The length of each item is defined as a constatnt in the header file.
Currently I am just printing the returned value to the screen.
In the end I will be writing all the values out to a MySQL load file.
The test I have done so far with the bitfiled values have showed me that whatever I pass to it it returs the binary value of the last n binary bits.
So for fTimestamp.mont h if I assign it 22 (10110) fTimestamp returns a value of 6 (0110). Showing me that whatever I pass it assigns the last 4 bits.
The reason for that test is that Im a bit stupmed how to break up the data to pass to the structure. Like fTimestamp.day is 5 bits binary, which from my 1st post would be the 4 bits from D (1101) and the 1st bit from A (1010) for a result of 27 (11011).
So I guess the big roadblock for me is how to read the stream in a way to produce the correct values.
Thanks for everyones input and suggestions
DeMan 1,806
Top Contributor
You can mask certain values away....
If you have a bit string of length 16, say,: 1100 1101 0101 1100
and you AND (&) it with 0000 0000 1111 0000, say, you get rid of the values you have 0 in your mask, and keep those that are one. You could do this for 5 bits int your time stamp, so that you isolate a particular 5.
Once you have (and because we know the position int the bitstring), you can right (?) shift the value back as far as it needs.

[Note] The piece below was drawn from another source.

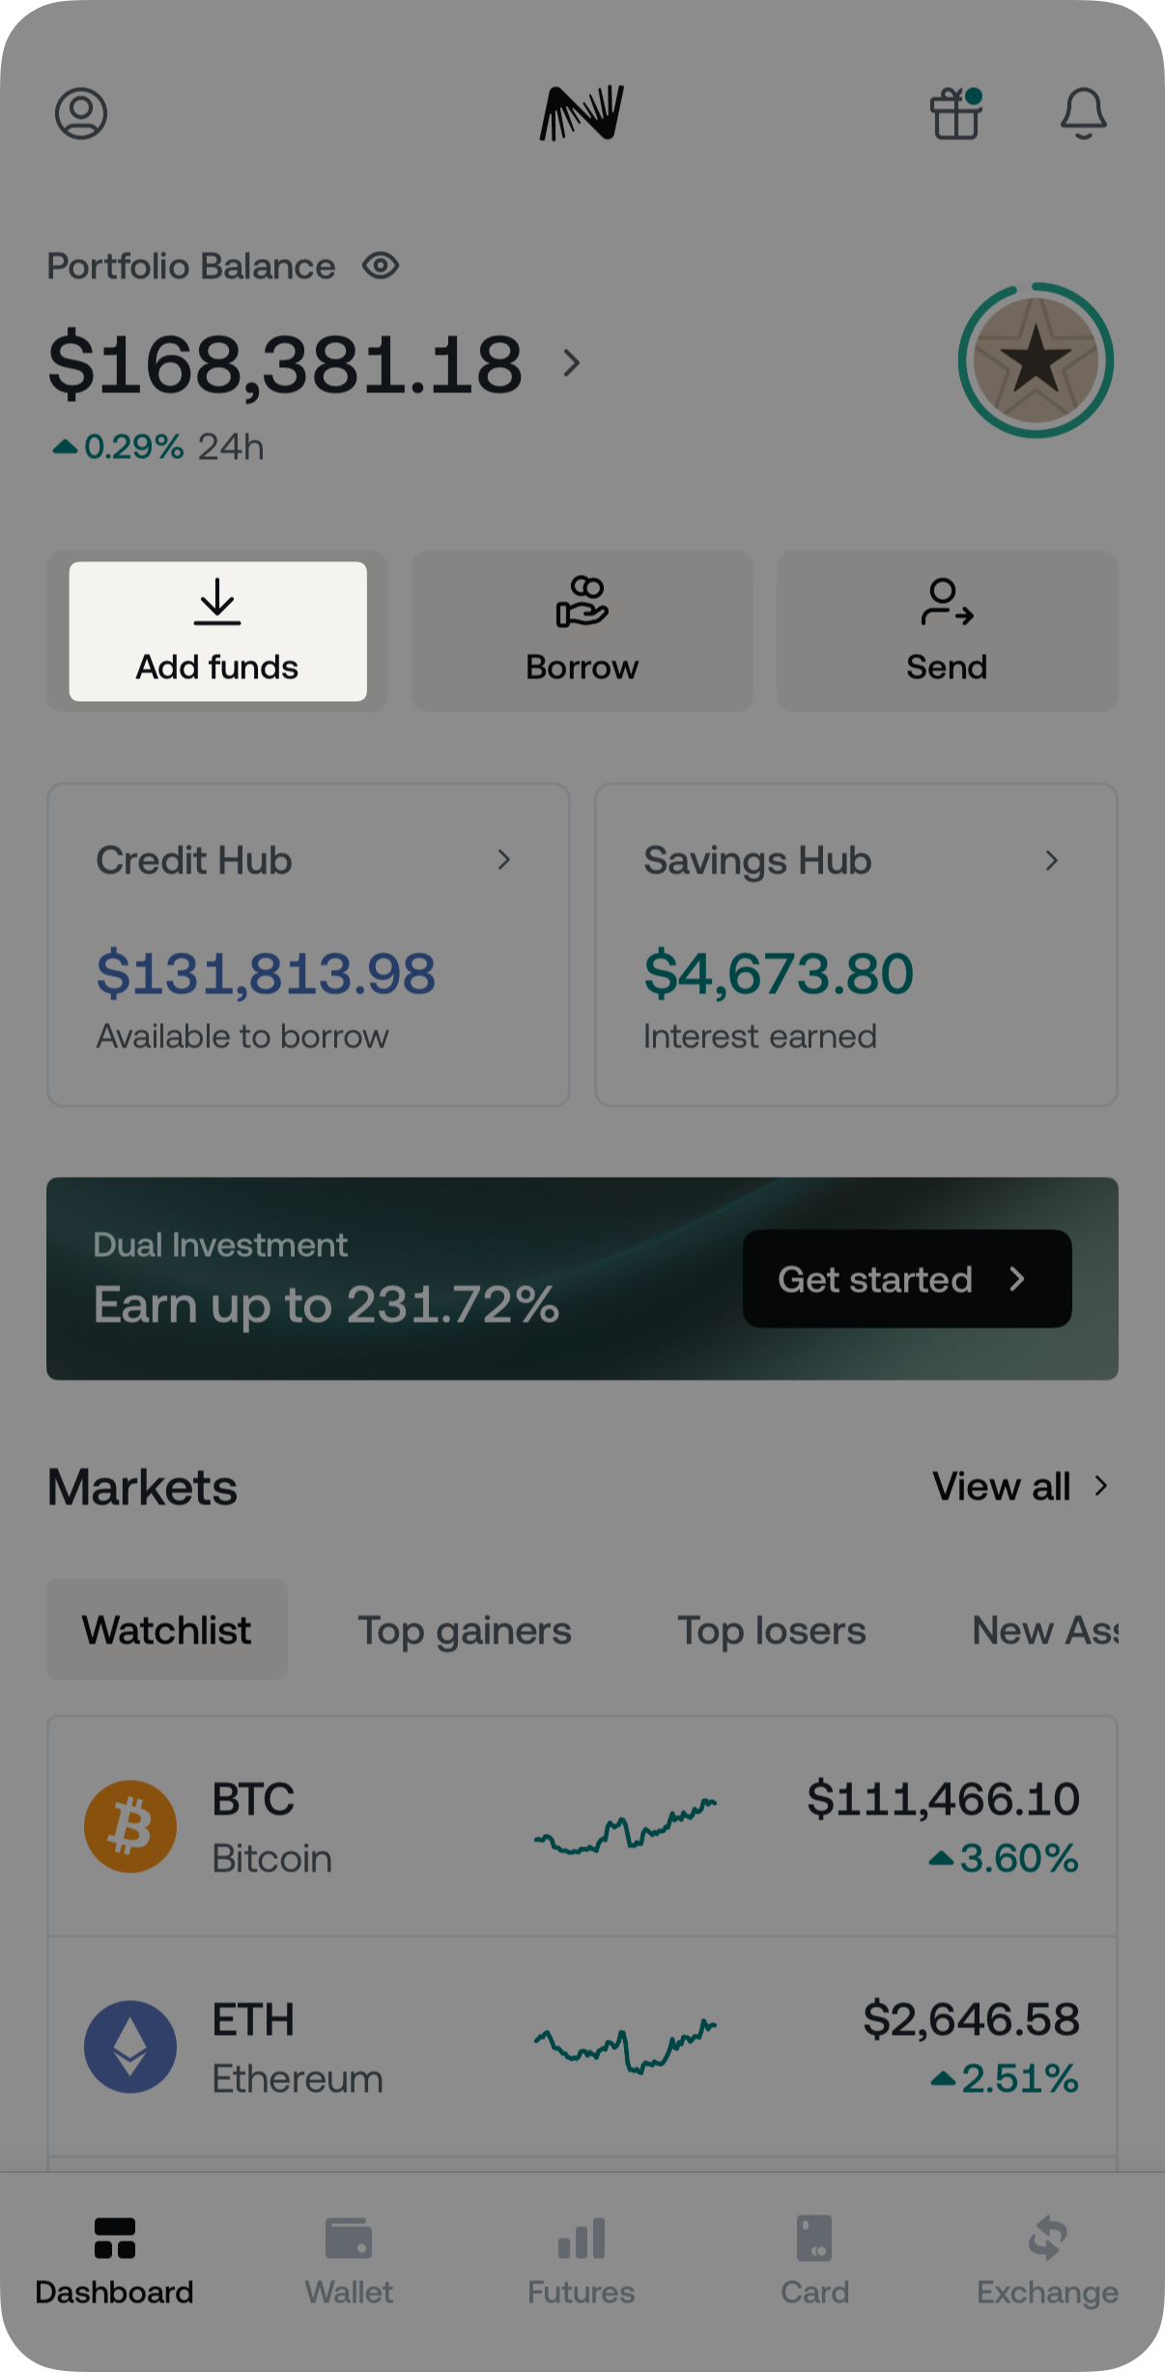Open the Credit Hub chevron
Image resolution: width=1165 pixels, height=2372 pixels.
[x=503, y=860]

If you store it in a character variable (8 bits) you can easily get the value you require......
DeMan 1,806
Top Contributor
I probably should have added, that none of this requires you to explicitly work at the bit level......
0000 0000 1111 0000 is an int with value 240(i think), and likewise any mask that you make, can be expressed as an integer......
Ok so with the data from above.
The int value of the timestamp is 2645522880 or 100111011010111 101111001110000 00 in binary.
So to get the first part of the timestamp ( the month) I would replace the last 28 bits with 0's, blanking out eveything but the 1st 4 and the shift it right to make those the last 4 bits?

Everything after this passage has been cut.